L’andamento ribassista dell’intera borsa di Milano, legato più a fattori politici che economici, non ha permesso di cogliere il peso dell’ondata di vendite che ha colpito marchi del lusso quali Moncler, Salvatore Ferragamo e Brunello Cucinelli. Ma in questo caso la politica non c’entra, tantè che a Parigi sono scese le quotazioni di Kering e Lvmh; a Zurigo quelle di Richemont e Swatch; a Londra Burberry. Naturalmente non si può trattare di una coincidenza ed in effetti è arrivato quasi contemporaneamente il giudizio degli analisti di Morgan Stanley che hanno titolato uno specifico report: “Beni di lusso: non più di moda”. Di fatto una raccomandazione a ridurre l’incidenza dei titoli legati ai grandi brand del lusso nei portafogli degli investitori.

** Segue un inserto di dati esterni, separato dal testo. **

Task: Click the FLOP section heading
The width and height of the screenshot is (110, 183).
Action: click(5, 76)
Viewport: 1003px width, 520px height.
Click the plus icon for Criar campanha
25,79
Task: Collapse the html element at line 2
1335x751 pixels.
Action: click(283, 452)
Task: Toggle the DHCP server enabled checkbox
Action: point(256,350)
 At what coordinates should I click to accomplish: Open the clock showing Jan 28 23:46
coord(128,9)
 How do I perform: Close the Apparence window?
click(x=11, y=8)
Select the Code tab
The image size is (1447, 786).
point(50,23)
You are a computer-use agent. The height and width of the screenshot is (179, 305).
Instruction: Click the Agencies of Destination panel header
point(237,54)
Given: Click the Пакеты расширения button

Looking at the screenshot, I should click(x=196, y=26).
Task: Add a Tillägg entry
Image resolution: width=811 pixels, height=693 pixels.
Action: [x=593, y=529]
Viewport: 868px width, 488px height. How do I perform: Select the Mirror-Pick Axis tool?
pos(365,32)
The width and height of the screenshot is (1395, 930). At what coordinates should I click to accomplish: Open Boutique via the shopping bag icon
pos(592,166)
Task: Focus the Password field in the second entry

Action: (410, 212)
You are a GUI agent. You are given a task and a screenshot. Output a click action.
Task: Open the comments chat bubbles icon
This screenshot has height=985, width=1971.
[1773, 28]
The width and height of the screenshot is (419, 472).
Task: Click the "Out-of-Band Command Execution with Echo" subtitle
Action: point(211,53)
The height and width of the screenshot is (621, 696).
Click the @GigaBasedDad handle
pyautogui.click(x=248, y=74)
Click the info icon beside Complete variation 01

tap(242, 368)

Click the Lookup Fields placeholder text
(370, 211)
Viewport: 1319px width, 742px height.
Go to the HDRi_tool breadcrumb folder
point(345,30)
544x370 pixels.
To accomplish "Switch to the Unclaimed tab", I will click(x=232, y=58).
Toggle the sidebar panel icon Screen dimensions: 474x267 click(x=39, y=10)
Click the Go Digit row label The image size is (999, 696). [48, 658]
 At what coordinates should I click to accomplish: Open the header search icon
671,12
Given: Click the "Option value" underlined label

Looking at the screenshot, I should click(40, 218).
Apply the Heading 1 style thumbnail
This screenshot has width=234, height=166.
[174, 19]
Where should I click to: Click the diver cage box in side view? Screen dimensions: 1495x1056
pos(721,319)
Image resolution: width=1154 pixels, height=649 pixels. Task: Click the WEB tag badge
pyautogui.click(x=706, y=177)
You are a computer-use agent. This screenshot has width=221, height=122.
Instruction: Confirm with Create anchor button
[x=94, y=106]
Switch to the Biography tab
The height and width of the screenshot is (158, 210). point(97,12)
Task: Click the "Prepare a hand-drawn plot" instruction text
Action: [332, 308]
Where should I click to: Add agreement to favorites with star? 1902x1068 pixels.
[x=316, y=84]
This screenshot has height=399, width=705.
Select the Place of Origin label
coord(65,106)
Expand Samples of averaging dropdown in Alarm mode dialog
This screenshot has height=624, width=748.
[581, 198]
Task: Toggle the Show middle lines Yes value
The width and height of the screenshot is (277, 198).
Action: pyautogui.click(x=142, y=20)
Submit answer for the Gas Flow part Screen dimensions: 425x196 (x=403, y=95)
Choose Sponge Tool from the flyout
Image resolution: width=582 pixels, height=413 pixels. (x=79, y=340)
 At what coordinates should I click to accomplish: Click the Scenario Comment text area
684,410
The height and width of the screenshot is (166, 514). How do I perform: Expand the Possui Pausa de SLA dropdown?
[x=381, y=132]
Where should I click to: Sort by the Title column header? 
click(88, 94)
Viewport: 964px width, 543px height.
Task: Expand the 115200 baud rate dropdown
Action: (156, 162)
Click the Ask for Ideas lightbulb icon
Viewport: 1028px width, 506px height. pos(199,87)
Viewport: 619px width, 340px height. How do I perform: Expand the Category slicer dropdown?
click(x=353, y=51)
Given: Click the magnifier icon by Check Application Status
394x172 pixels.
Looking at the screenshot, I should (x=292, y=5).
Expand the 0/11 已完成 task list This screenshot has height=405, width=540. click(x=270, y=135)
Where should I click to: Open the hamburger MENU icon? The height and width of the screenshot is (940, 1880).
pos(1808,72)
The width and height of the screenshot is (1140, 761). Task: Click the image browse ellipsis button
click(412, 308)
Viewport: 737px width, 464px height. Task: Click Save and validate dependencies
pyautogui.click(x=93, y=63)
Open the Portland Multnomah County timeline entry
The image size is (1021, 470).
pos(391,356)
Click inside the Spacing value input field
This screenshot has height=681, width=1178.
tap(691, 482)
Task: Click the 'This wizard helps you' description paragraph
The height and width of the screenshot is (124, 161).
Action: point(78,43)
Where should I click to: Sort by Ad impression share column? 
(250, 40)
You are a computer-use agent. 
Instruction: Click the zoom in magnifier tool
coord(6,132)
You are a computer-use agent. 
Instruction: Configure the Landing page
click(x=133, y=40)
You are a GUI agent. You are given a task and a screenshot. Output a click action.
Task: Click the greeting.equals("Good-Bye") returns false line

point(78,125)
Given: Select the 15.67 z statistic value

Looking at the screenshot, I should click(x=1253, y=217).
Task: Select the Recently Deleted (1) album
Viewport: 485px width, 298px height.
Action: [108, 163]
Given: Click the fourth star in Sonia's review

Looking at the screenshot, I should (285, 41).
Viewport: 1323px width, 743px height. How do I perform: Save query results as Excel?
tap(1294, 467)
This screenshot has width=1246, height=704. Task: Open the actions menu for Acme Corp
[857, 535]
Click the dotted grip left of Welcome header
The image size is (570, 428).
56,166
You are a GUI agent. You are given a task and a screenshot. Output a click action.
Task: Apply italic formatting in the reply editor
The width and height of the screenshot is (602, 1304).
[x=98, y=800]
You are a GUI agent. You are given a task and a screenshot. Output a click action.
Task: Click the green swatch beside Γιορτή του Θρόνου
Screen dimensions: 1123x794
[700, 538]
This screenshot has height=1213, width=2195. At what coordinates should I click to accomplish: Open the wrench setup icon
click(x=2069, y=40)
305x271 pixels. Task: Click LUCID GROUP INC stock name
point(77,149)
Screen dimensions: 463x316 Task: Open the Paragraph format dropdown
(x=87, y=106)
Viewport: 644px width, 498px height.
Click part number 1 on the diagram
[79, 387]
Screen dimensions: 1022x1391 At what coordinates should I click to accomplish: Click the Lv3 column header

E dire che i conti trimestrali pubblicati da Lvmh hanno riportato vendite in aumento del +10% a 33,1 miliardi sui nove mesi. Ed anche Credit Suisse ha sostenuto che la temuta frenata del settore ancora non si vede. Ma allora, da dove trae gli auspici negativi Morgan Stanley? Dalla Cina che nel recente passato ha consolidato un ruolo chiave per monitorare le tendenze dei beni di lusso: secondo gli analisti la fiducia dei consumatori cinesi sembra aver già raggiunto il suo apice. È evidente che se dovesse rallentare la crescita di interesse per il fashion nell’immenso mercato cinese, potrebbe innescarsi un effetto domino che contagerebbe anche i più tradizionali sbocchi dell’industria del bello e della creatività che negli anni recenti è ‘esplosa’ con guadagni, costi e valutazioni esponenziali.
Il richiamo di Morgan Stanley potrebbe allora dimostrarsi un utile campanello d’allarme: il castello della moda ha bisogno di fondamenta solide e consolidate. Non potrà certo essere un’acqua minerale a 8 euro che salva un mondo se questo è fatto solo di labili immagini internettiane.